All these supply chain issues rest on a more foundational constraint: the process of fabricating crystals for silicon wafers, which are used in microchips. These grow at a fixed rate, and though microchip assembly comprises roughly 700 steps over a 14-week period, the bulk of this time is tied up in waiting for crystals to grow.

“It’s physics. You can’t speed it up,” Kelly said. “You can add more people. You can add more equipment. But if you don't have that front-end product to supply to the back end, then you’re not going to get anywhere.”

For the automotive industry in particular, this challenge has been complicated by the fact that as regulatory and consumer pressures make cars ever smarter, they rely on a growing number of electronics. At the same time, the industry only uses 5% to 10% of annual semiconductor production; most chips go to consumer electronics. Once car companies began to restart idle assembly lines and ramp up production, they found themselves at the back of a long queue.

“So, what do you do?” Kelly said. “You can’t just say, ‘I'm sorry, customer. I can't give you anything.’”
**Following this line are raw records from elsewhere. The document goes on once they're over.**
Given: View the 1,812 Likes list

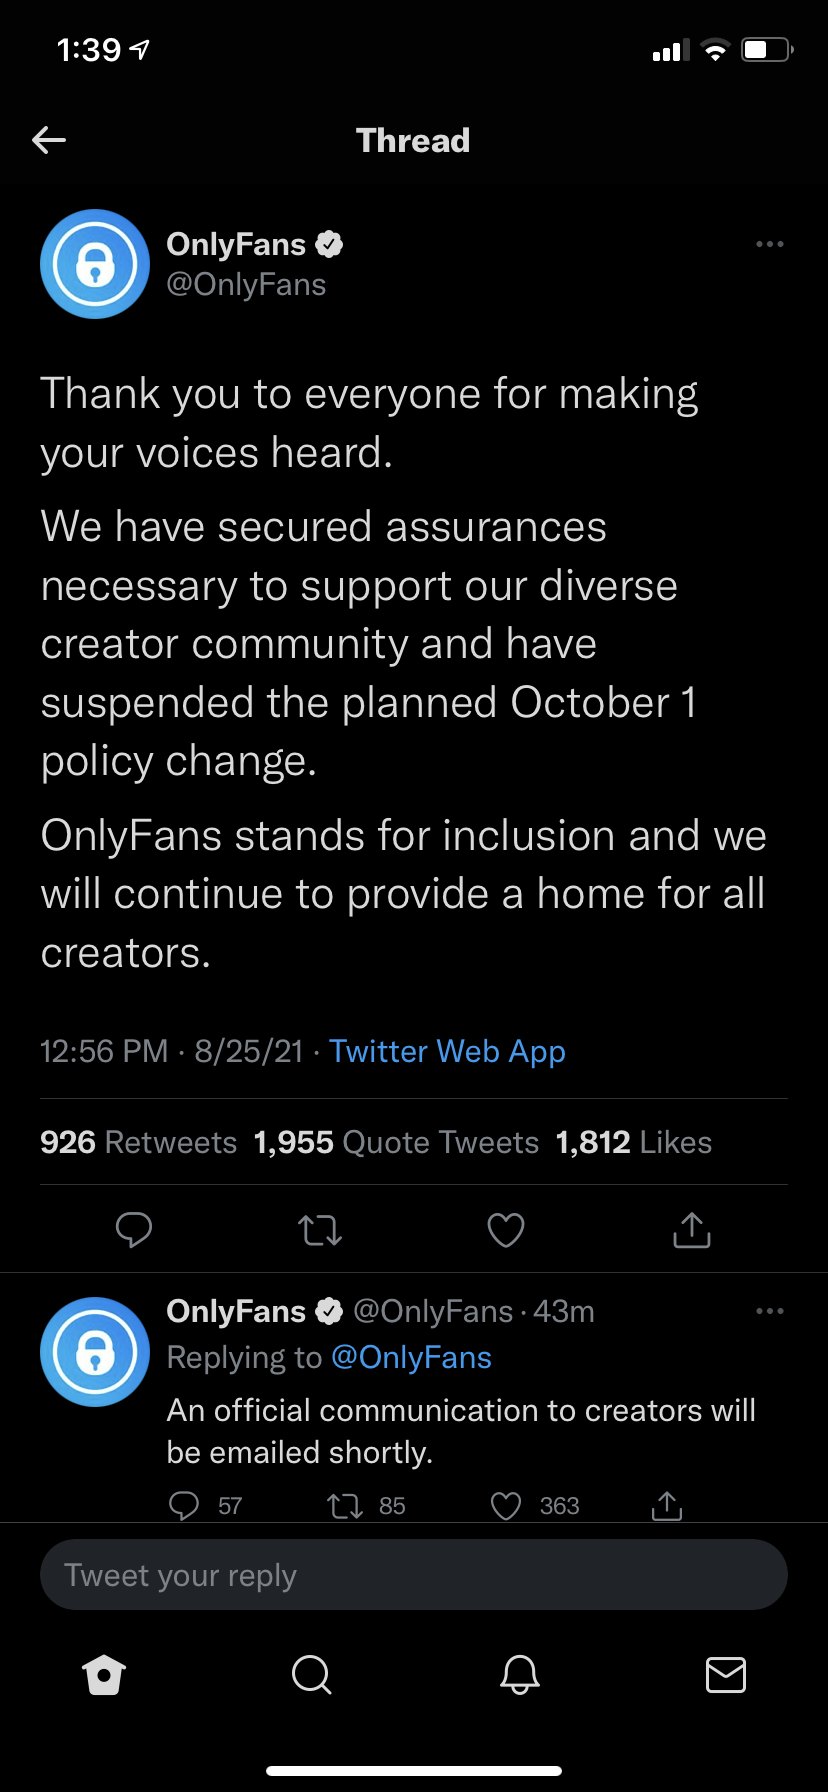Looking at the screenshot, I should 634,1142.
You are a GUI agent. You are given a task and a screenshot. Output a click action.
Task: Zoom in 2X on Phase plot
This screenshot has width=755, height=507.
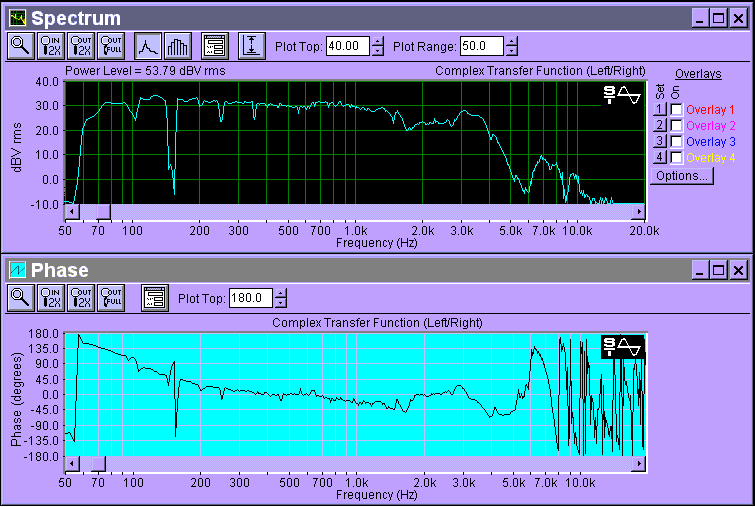[x=50, y=297]
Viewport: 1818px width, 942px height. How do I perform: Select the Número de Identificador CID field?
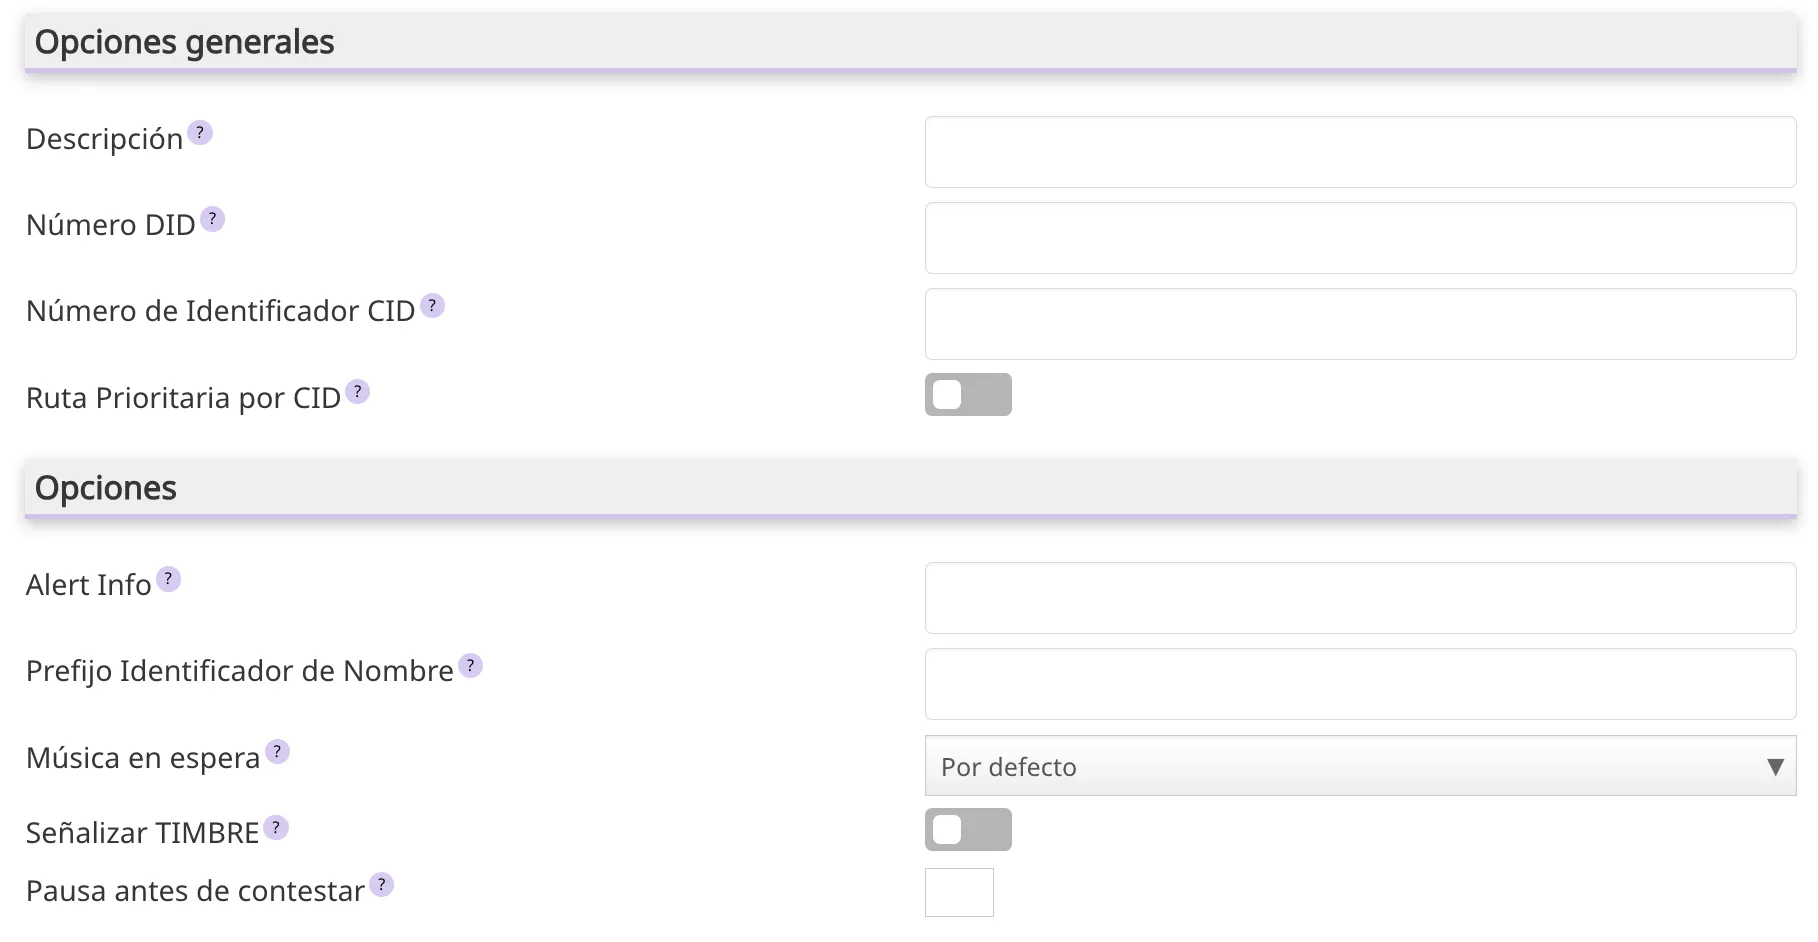coord(1360,324)
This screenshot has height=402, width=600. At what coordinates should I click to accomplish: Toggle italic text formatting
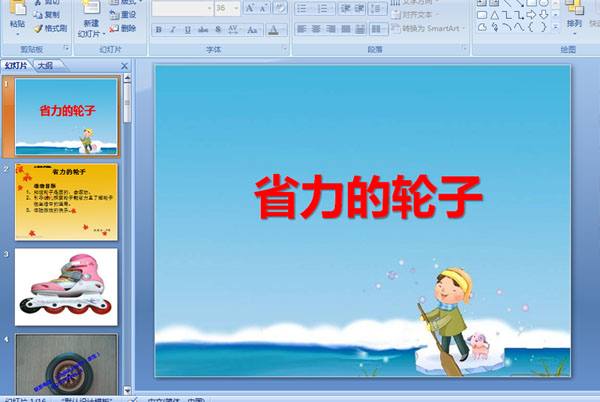click(x=172, y=30)
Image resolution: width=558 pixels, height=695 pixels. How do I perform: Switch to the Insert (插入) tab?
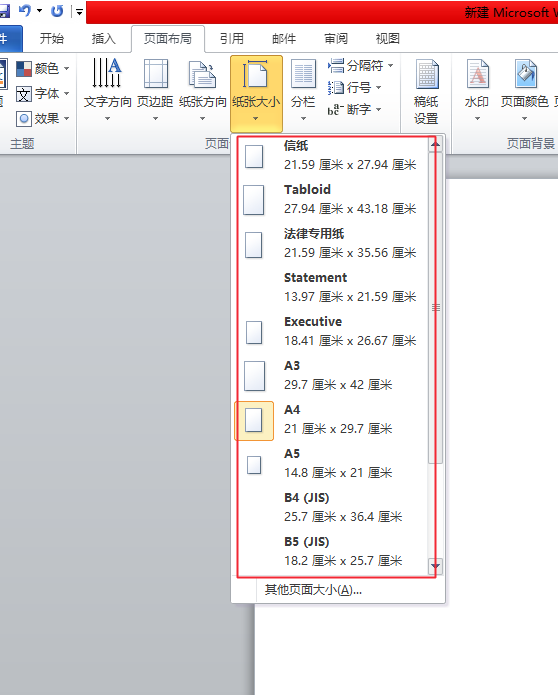click(x=103, y=39)
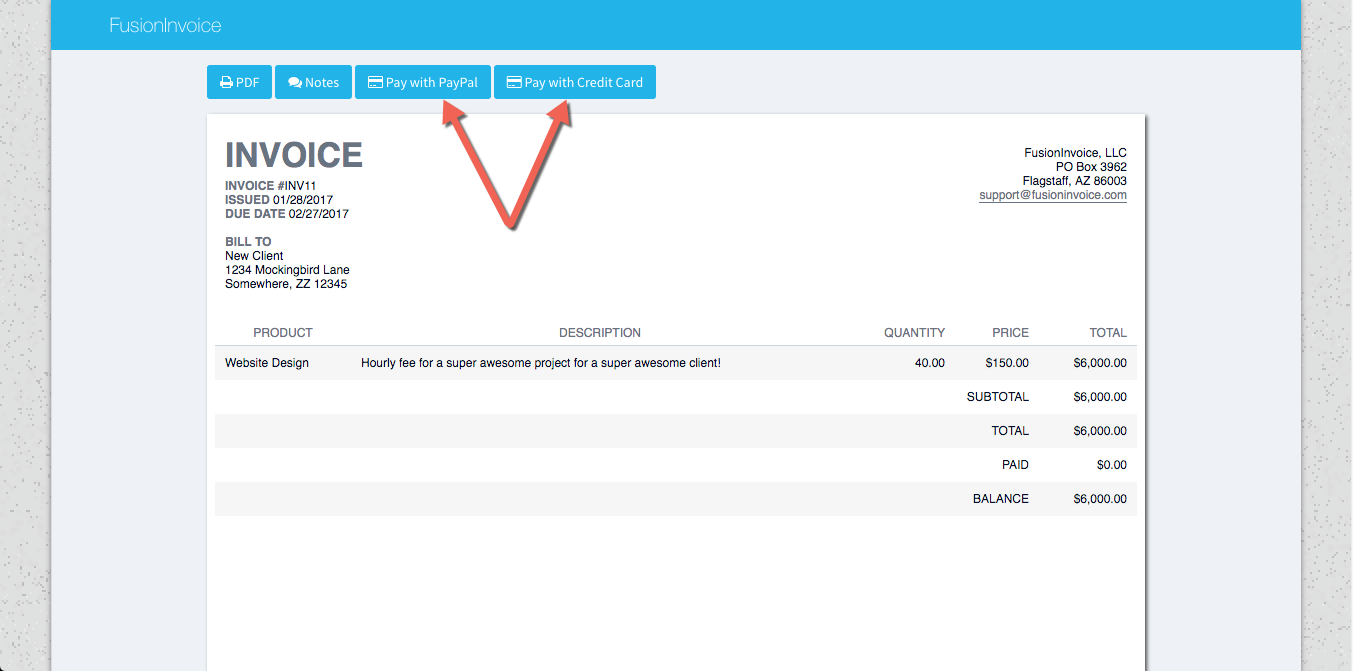
Task: Select the DESCRIPTION column header
Action: pyautogui.click(x=599, y=333)
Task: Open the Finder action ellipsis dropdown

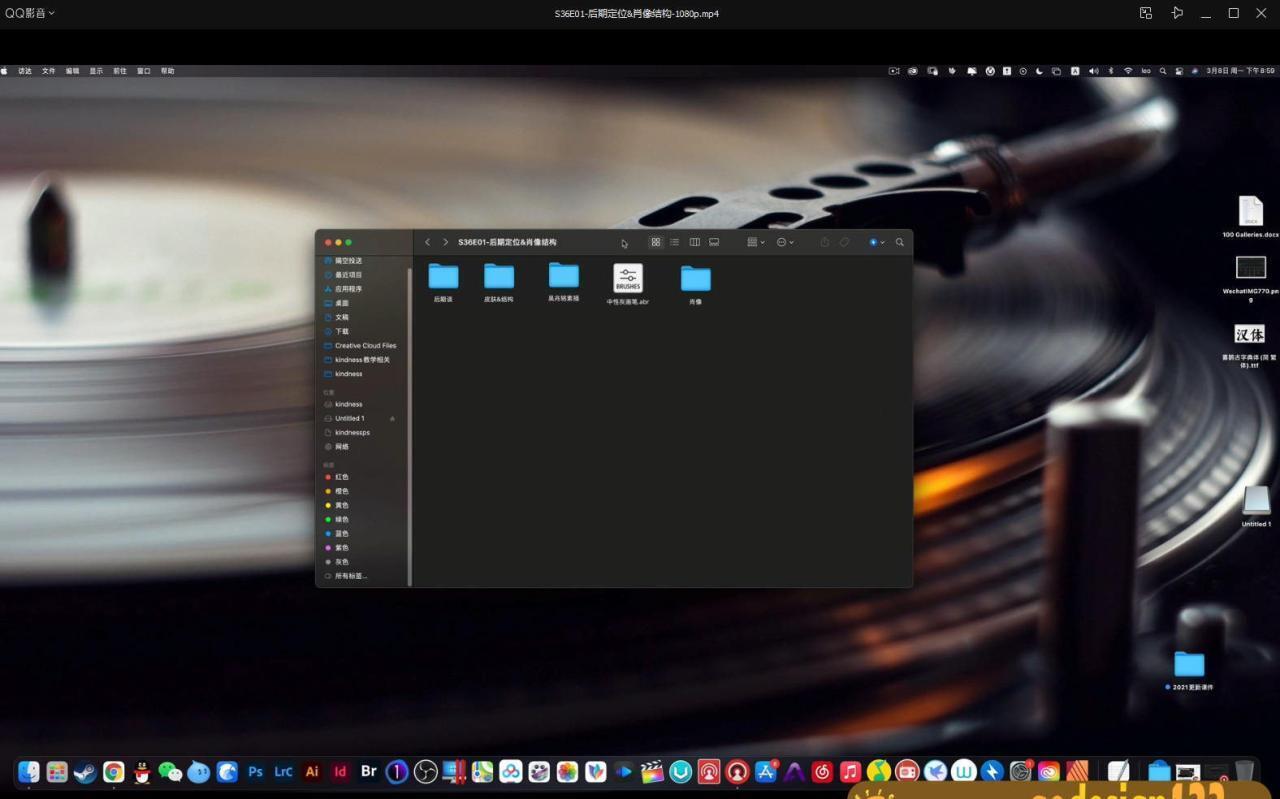Action: [x=785, y=242]
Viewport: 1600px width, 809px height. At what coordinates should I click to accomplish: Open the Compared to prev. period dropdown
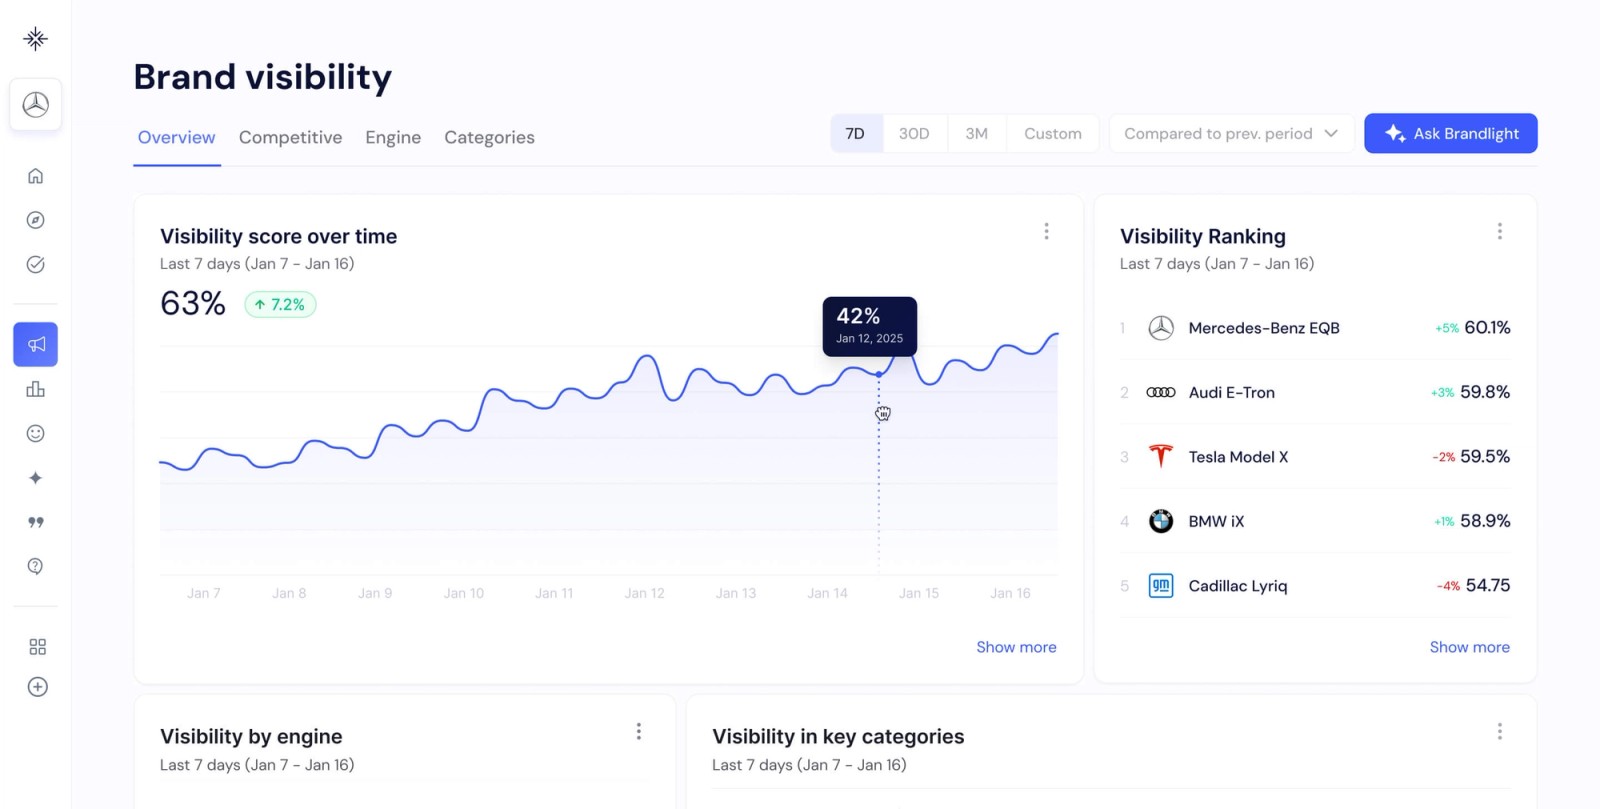point(1231,132)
The response: retrofitting, reworking, reshoring

Most immediately, companies are taking whatever microchips they can get and then building more adaptive manufacturing processes to deal with the obstacles that arise from this indiscriminate approach. If a machine on the assembly line is designed to handle chip components that arrive packaged a certain way, for instance, but all that’s available are components from a different supplier with different packaging, then companies will scoop up the available supplies and retool their machine to handle the new product.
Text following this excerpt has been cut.